• Problem to work on: Scan the material below for "VECTRA", then return each line that contains it.
(Beginning of Entries provided)
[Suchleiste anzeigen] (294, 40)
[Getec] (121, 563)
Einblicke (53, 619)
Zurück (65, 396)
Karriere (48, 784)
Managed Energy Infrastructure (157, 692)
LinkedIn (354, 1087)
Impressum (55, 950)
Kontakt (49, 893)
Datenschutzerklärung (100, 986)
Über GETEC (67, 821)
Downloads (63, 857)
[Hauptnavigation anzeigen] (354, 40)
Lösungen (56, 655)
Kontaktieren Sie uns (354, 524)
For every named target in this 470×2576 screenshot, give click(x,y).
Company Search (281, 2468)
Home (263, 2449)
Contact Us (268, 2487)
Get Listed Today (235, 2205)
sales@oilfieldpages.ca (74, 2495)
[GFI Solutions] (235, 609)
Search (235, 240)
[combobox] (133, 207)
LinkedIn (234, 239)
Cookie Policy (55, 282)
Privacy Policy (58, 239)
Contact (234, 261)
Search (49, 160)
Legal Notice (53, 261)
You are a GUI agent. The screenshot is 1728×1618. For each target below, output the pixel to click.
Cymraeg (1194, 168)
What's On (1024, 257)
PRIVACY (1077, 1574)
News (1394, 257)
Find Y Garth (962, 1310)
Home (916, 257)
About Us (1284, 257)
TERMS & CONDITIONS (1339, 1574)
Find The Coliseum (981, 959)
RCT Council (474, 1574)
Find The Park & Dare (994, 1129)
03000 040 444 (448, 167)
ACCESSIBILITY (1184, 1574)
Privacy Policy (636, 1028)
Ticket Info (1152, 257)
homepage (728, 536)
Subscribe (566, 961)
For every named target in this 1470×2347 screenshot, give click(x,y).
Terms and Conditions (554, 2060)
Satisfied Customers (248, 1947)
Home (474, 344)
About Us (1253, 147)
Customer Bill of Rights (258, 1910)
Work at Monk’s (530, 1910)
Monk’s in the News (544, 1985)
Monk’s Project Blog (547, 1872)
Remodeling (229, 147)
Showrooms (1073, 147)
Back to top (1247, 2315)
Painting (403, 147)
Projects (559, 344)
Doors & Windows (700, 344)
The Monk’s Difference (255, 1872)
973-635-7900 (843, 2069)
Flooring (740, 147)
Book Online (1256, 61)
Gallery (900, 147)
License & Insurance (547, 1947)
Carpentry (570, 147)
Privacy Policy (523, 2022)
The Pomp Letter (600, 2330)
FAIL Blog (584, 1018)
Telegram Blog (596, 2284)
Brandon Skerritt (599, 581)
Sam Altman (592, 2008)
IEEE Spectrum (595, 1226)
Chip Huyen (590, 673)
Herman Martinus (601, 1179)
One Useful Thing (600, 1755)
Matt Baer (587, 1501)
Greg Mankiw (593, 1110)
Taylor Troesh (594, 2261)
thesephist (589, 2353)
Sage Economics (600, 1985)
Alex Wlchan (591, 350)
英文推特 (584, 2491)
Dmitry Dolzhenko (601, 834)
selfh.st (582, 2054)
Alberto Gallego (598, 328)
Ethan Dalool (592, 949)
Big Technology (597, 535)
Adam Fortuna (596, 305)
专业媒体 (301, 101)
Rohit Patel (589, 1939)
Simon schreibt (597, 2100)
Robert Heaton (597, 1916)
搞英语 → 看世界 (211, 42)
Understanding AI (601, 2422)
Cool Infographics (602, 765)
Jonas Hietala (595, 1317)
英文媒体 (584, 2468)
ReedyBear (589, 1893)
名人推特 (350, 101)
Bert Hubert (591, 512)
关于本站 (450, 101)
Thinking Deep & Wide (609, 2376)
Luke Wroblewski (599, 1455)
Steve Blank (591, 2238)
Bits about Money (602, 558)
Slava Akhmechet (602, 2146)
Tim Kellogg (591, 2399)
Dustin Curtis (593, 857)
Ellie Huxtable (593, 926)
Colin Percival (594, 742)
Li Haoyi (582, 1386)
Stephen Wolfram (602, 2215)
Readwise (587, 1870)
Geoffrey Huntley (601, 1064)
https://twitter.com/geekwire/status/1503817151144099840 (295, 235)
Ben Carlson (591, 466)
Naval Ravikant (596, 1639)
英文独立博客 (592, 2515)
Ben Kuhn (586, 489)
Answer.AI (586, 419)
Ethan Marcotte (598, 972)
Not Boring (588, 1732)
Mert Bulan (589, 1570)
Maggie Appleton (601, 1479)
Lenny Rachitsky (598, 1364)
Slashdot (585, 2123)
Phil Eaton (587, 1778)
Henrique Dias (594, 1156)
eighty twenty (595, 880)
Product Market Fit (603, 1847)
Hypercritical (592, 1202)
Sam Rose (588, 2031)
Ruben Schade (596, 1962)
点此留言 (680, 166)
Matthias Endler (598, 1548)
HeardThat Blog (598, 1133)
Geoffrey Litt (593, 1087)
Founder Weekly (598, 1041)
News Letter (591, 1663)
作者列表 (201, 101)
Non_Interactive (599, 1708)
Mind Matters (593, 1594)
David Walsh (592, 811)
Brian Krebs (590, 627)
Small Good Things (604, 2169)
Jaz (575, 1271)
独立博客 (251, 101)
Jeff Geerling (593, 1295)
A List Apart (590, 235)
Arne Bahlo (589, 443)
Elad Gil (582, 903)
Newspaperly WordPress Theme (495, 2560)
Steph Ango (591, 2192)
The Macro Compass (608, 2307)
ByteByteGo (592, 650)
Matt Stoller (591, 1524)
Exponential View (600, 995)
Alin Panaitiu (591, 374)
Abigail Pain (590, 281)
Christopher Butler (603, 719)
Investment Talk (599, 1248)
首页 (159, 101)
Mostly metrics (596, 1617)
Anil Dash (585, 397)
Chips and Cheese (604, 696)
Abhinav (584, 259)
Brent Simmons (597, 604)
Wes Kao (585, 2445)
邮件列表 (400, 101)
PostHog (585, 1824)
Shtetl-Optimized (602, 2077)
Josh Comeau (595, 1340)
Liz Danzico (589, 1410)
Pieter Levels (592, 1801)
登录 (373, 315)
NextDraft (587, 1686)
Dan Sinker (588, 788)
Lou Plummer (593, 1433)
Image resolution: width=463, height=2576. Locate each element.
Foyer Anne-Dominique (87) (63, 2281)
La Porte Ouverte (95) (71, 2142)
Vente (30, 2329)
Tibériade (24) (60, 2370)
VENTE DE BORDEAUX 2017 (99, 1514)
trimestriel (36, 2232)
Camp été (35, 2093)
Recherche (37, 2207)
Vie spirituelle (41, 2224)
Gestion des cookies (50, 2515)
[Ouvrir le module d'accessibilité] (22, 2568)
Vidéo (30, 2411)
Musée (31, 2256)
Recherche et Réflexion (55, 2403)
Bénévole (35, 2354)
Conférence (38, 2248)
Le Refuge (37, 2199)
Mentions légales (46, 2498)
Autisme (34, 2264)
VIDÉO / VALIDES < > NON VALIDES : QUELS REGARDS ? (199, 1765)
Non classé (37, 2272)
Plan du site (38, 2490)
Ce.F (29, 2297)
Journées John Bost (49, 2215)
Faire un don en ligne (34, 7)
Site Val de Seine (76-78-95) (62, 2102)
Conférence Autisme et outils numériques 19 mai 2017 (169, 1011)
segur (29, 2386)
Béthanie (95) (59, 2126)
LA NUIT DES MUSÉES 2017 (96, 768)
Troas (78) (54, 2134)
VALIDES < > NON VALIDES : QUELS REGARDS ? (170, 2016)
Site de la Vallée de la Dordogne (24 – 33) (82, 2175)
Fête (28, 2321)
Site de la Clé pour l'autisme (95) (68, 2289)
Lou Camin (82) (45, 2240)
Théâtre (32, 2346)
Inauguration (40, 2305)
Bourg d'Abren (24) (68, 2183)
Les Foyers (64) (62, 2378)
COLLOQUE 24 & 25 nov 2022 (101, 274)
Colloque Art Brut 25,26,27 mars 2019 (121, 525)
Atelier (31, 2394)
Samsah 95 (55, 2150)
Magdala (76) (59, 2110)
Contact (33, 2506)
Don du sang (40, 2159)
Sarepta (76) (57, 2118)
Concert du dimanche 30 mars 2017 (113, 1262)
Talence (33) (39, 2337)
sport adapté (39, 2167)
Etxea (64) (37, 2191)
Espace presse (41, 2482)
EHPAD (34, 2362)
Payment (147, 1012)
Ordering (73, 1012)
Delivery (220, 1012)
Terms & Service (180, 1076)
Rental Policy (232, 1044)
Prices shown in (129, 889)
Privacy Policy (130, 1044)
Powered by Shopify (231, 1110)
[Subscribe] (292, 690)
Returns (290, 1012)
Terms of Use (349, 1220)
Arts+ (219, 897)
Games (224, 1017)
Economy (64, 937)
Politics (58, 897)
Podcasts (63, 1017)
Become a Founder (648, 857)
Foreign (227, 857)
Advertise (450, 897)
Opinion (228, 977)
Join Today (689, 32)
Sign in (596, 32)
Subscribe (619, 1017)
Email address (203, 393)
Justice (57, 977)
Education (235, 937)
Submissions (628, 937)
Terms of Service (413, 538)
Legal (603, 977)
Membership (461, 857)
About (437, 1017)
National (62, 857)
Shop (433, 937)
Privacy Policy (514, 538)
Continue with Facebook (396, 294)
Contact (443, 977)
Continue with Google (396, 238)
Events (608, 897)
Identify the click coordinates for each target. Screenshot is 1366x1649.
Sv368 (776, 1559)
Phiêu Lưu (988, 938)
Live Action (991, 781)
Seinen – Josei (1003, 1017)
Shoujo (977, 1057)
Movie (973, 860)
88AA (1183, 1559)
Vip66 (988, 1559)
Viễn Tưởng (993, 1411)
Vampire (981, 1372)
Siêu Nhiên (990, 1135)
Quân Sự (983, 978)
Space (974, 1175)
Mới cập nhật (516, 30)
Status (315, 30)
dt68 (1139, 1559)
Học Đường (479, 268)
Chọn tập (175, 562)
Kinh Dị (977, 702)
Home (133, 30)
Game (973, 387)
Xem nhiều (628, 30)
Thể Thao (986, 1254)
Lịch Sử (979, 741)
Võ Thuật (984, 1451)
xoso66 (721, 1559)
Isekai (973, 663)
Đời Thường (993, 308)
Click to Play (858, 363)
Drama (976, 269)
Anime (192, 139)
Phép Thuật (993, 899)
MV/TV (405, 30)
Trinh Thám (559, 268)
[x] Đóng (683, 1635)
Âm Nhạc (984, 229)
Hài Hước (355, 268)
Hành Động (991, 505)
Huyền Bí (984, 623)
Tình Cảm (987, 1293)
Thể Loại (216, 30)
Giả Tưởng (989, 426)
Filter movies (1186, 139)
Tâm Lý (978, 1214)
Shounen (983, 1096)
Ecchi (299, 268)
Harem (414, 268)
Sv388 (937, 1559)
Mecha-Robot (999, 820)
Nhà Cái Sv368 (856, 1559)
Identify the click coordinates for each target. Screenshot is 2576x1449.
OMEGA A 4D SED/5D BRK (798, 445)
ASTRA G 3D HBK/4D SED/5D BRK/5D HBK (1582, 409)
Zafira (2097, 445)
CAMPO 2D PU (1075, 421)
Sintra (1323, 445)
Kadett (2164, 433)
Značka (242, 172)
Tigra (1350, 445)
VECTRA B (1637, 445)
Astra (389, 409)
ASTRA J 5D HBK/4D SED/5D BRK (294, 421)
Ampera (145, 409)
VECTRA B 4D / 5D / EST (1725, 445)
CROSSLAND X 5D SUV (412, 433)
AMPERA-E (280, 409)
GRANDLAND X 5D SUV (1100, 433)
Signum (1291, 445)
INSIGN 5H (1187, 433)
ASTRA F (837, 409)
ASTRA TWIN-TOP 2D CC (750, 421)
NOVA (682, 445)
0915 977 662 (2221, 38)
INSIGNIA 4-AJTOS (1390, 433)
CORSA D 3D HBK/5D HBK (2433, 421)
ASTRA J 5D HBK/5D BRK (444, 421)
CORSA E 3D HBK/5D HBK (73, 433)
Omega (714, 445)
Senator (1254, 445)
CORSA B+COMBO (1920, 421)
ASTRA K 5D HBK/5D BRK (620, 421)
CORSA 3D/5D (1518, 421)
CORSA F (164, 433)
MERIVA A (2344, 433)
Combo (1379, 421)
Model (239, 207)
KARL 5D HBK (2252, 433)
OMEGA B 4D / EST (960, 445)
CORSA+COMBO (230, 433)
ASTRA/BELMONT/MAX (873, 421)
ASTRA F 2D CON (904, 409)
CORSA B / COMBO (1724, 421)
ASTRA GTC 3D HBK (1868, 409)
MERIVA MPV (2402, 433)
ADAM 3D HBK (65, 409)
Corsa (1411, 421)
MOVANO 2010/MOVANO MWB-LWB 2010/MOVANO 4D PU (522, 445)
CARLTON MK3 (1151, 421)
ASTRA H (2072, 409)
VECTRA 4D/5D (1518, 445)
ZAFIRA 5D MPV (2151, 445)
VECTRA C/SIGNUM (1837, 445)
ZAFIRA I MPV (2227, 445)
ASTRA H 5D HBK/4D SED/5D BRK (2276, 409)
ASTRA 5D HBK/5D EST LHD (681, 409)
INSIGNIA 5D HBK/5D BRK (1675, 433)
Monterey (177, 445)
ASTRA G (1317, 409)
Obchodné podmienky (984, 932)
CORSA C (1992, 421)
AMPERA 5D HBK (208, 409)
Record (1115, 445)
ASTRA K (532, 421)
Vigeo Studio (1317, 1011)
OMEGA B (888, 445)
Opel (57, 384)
(End of Entries provided)
• Answer to this exercise:
VECTRA B (1637, 445)
VECTRA B 4D / 5D / EST (1725, 445)
VECTRA 4D/5D (1518, 445)
VECTRA C/SIGNUM (1837, 445)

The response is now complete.